Título
As botas de Mussolini
Autora
GONÇALO M. TAVARES
Editora (Edição)
Relógio d'Água (Novembro de 2023)
Cotação
13/20
Recensão
Gonçalo M. Tavares é, talvez a grande distância, o mais talentoso escritor da sua geração, o que me coloca aqui numa posição delicada, por sermos praticamente da mesma idade e eu possuir uma modestíssima bibliografia (quatro romances e uns pares de ensaios) em comparação com a sua profusa obra, vastamente premiada e traduzida, transversal a todos os estilos.
Mas para este caso, pouco importa. Uma obra vale por si, e não pelo passado do seu autor. E, nessa medida, pode afirmar-se que, sendo evidente, em muitas das suas obras, tanto em romances como em ensaios e contos, Gonçalo M. Tavares se apresenta ser sublime, sucede em outros casos (demasiados, e mesmo que poucos fossem, para que um escritor seja genial, como ele poderá ser) que a leitura dos seus textos se mostra desconcertante. E diz-se desconcertante, porque o non sense impera e supera o experimentalismo e mesmo a reconstrução de estilos.

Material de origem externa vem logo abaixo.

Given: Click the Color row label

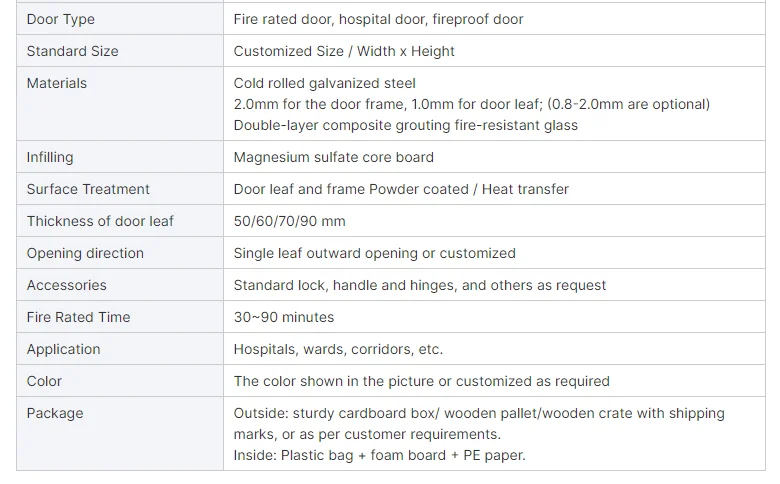Looking at the screenshot, I should pos(44,381).
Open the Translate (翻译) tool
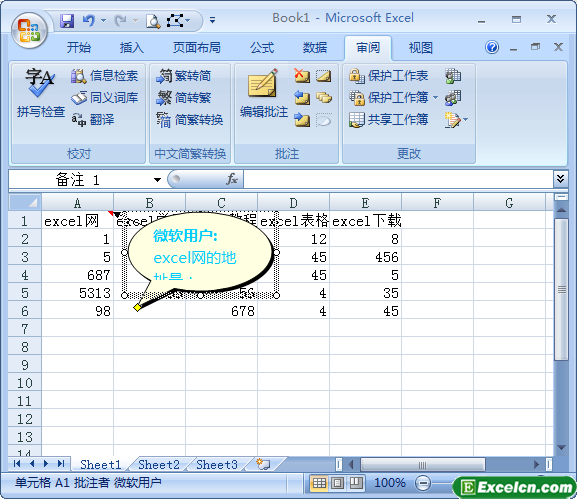This screenshot has width=577, height=499. click(93, 119)
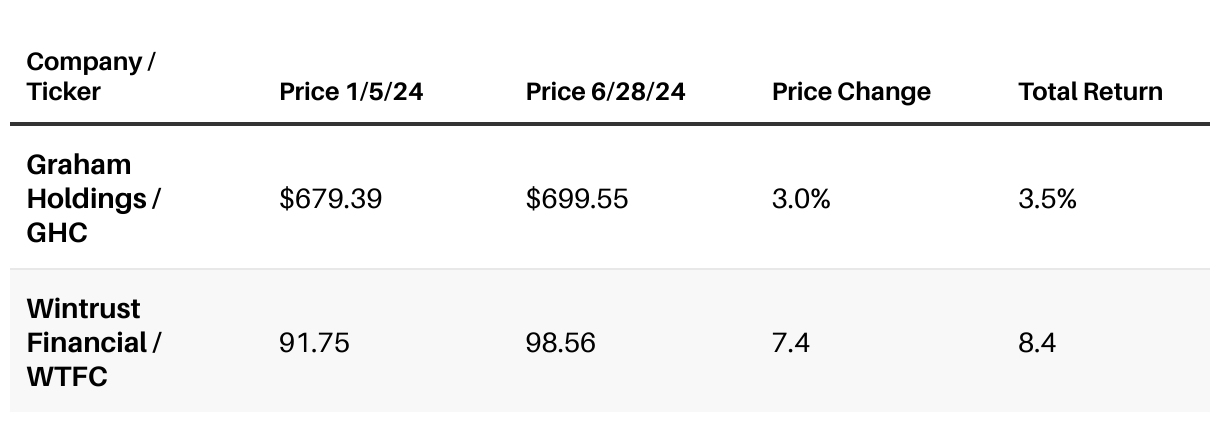Select the Price 6/28/24 column header
This screenshot has height=422, width=1220.
[x=605, y=92]
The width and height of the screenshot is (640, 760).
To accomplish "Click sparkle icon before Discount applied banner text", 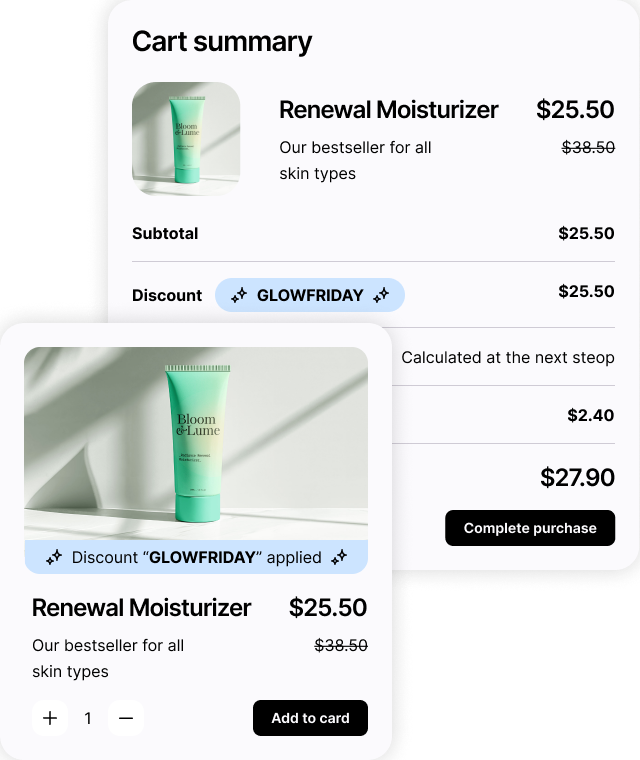I will coord(54,557).
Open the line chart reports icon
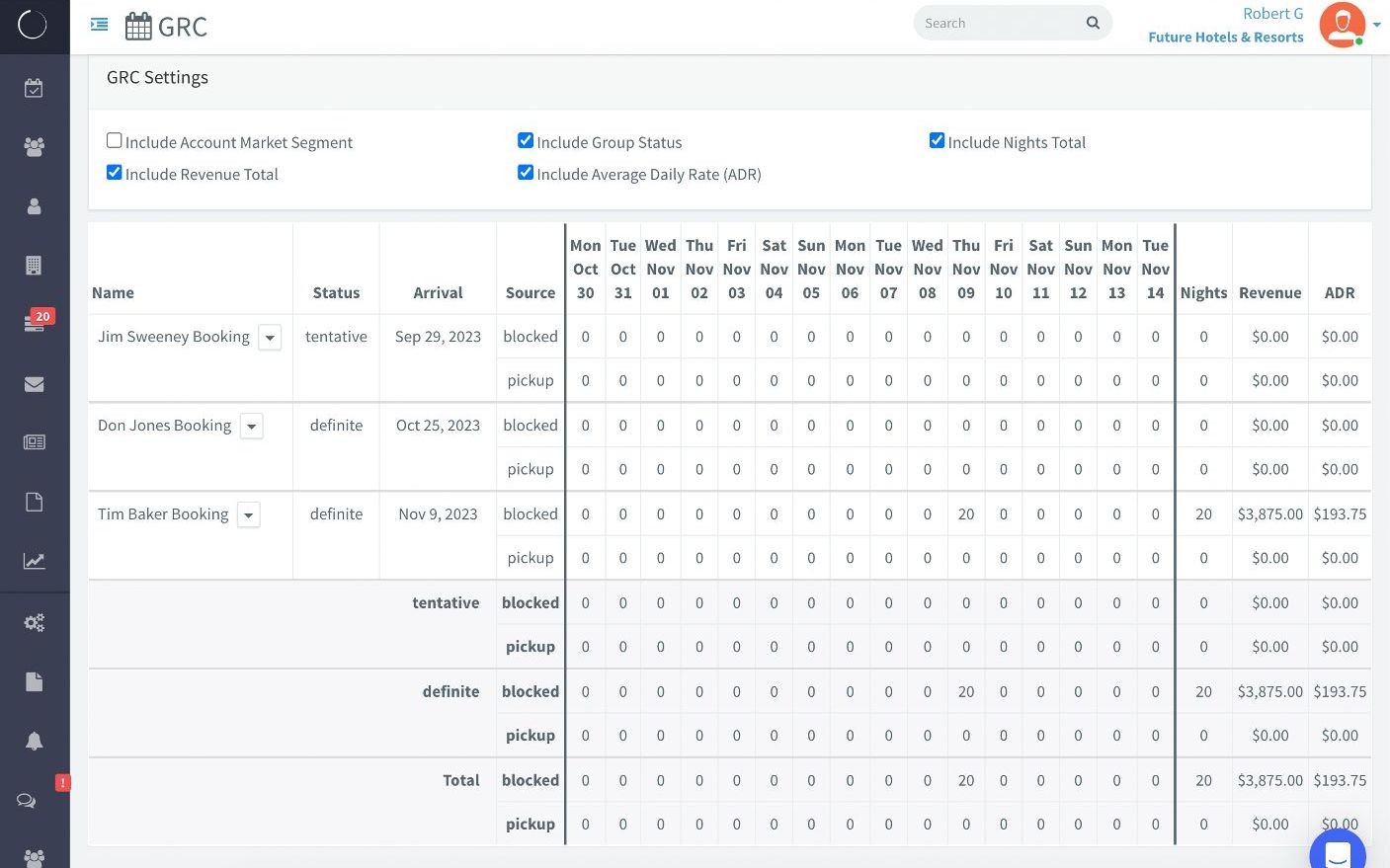 [x=34, y=561]
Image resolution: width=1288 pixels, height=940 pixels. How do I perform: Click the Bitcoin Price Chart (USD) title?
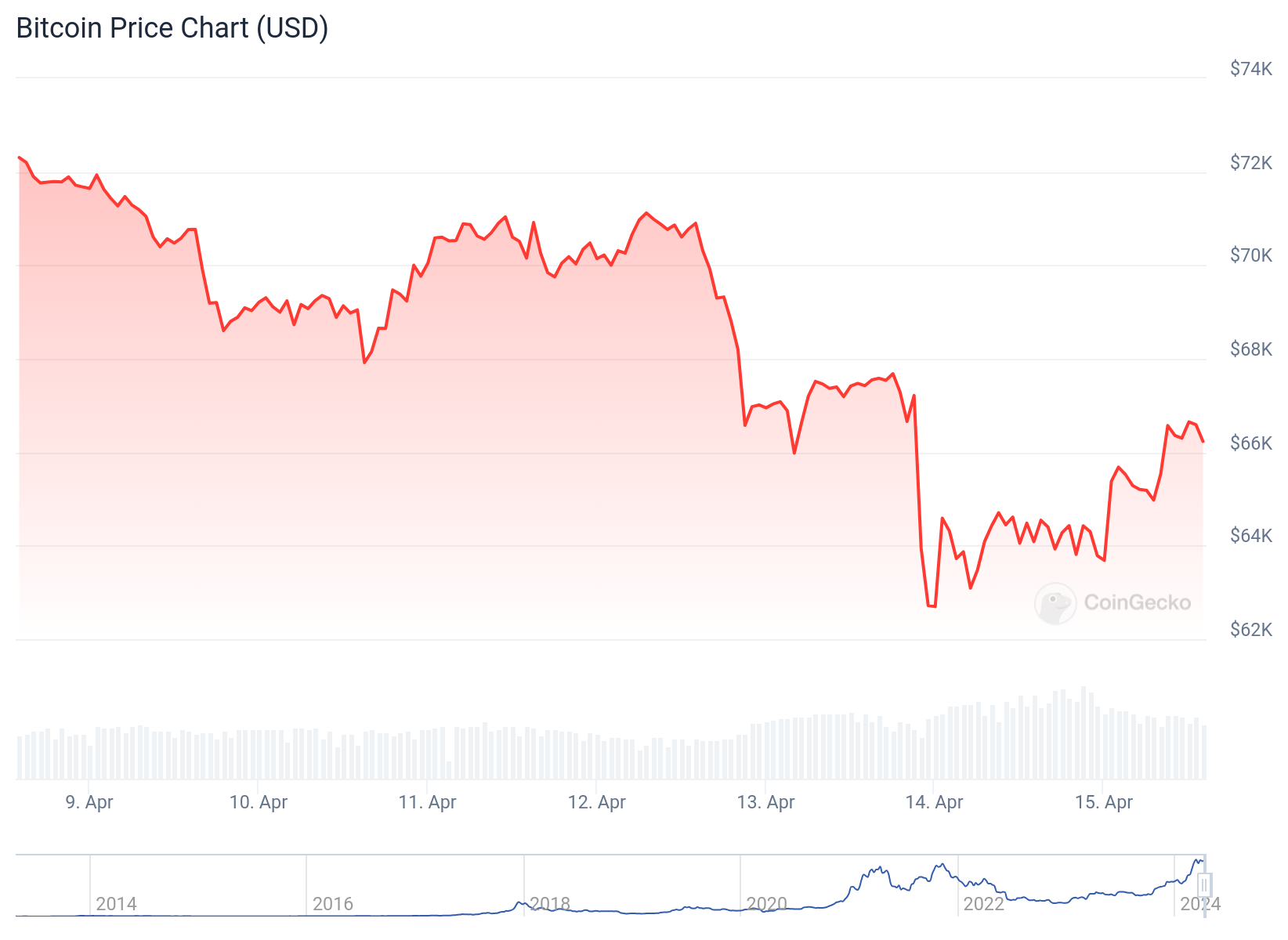tap(172, 28)
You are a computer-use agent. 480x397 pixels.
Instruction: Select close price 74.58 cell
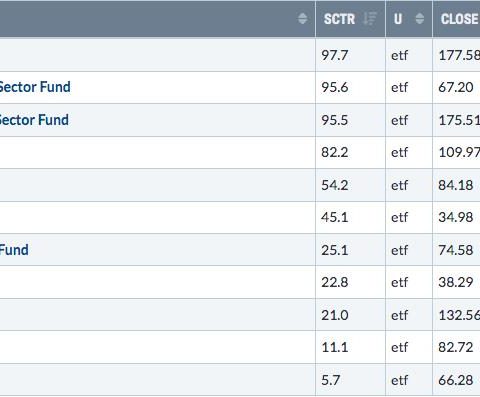pyautogui.click(x=456, y=250)
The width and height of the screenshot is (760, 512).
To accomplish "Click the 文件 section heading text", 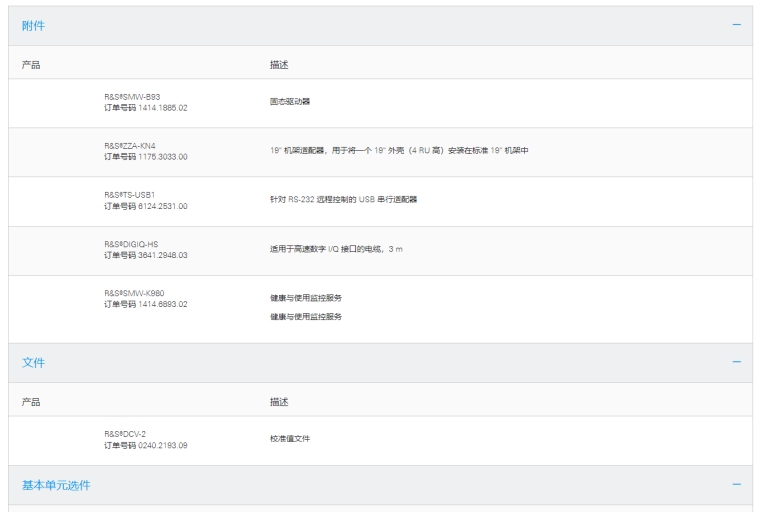I will point(33,363).
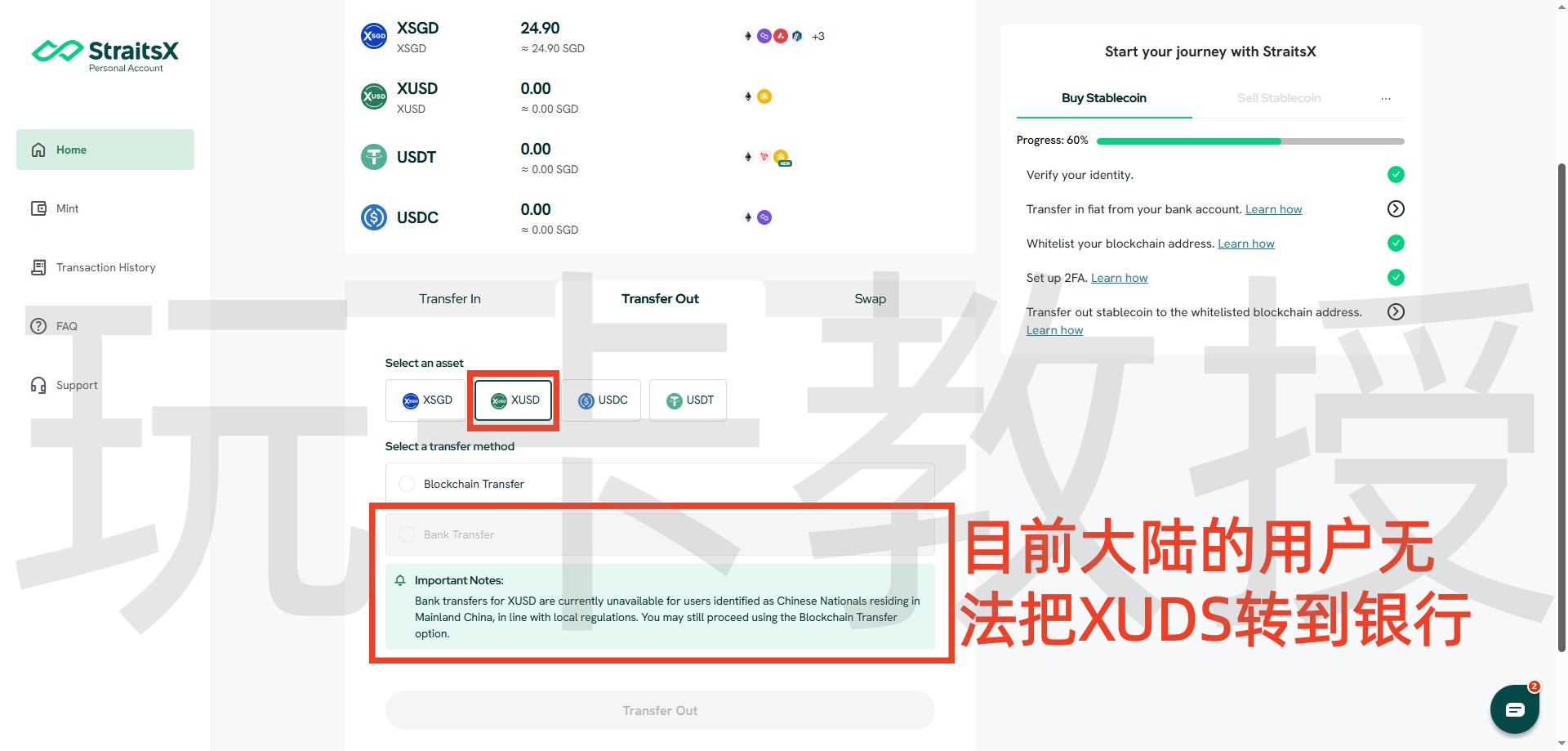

Se na última obra que lera de Gonçalo M. Tavares, O diabo, romance sobre o qual se fez uma recensão, já sobressaíam alguns desequilíbrios que manchavam o seu conjunto, neste As botas de Mussolini há talvez um ‘hiper-aproveitamento’ da sua produção. Aparentemente, Gonçalo M. Tavares acha que deve publicar tudo o que produz, e decide fazê-lo; neste caso, parece-me que abusou.
O ponto de partida desta obra – que aparentemente inicia um conjunto de livros que integrará uma colecção denominada História Fragmentada do Mundo – é interessante: pegar em factos e personagens históricos, que percorrem os séculos, e resumi-los em curtos pensamentos, flashes, fragmentos. Começa aqui o primeiro problema: em muitos casos, só os entendidos (ou que pesquisem à posteriori) entendem aquilo que o autor quer alcançar, como aliás sucede no último texto (talvez o melhor) que dá o título a esta obra.
Porém, em poucos ou nenhuns destes fragmentos, Gonçalo M. Tavares consegue convencer-nos de que aquilo que escreve tem beleza intrínseca, um estilo que vá para além de matraquear palavras (metálicas, apenas aqui e ali vibrantes), num determinado contexto histórico, mas que acrescentam pouco. Gonçalo M. Tavares ainda tenta, de forma artificiosa, convencer-nos a entrar no seu mundo, na sua cabeça – e sugere-se na contra-capa que esta “prosa sonoramente pensada e partida [é] para ser lida em voz semi-alta”. Mas em muitas partes, tudo saiu forçado.
Por mais que tenha tentado – e procurado mesmo compreender a própria estrutura dos textos, elencados numa incompreensível versificação –, e até apreciado um ou outro aspecto biográfico focado em certos fragmentos –, esta obra não acrescenta absolutamente nada àquilo que Gonçalo M. Tavares já nos deu. Ao contrário, só desacrescenta. A avaliação surge assim como uma compensação à conta da sua (excelente) bibliografia.